'''

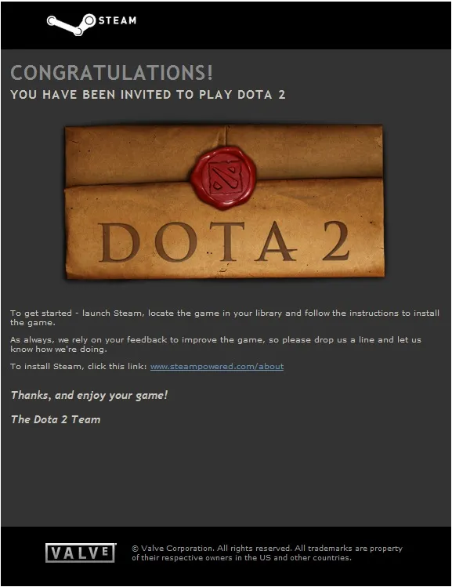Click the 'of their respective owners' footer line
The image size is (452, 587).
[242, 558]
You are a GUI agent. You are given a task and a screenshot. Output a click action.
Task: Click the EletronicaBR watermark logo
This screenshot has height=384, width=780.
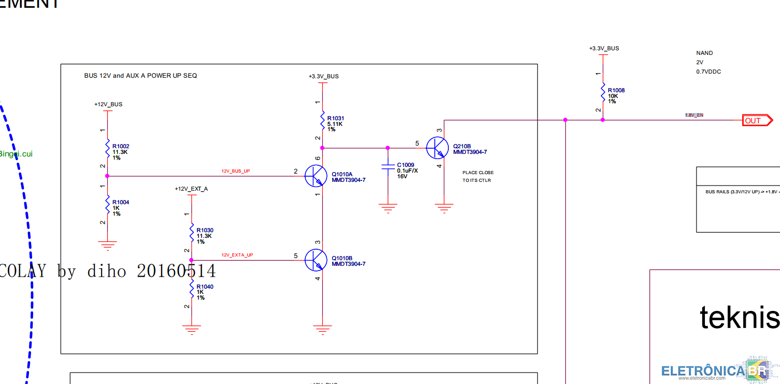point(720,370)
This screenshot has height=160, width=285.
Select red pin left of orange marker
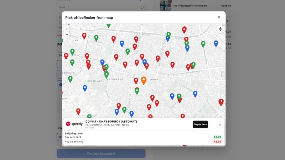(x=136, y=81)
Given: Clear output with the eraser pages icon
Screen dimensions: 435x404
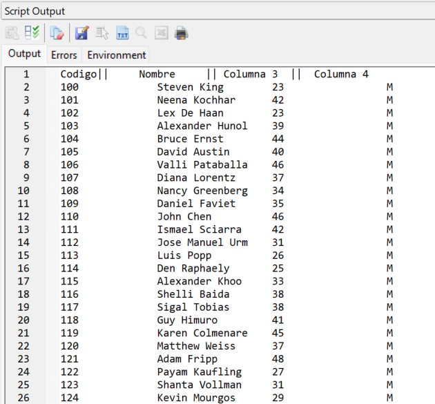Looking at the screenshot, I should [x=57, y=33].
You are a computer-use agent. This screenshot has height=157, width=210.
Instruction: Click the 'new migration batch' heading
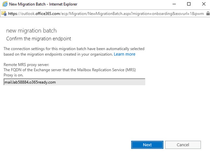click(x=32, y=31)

'''

• [What to work on]: In the material above, which lines fall between the one holding "Task: Click the EletronicaBR watermark logo" and the one holding "Given: Clear output", inclusive? Print exactly those, with the pictures left out.

• [Output]:
Task: Click the EletronicaBR watermark logo
This screenshot has height=384, width=780.
point(720,370)
This screenshot has height=160, width=285.
Select red pin left of orange marker
(x=136, y=81)
Given: Clear output with the eraser pages icon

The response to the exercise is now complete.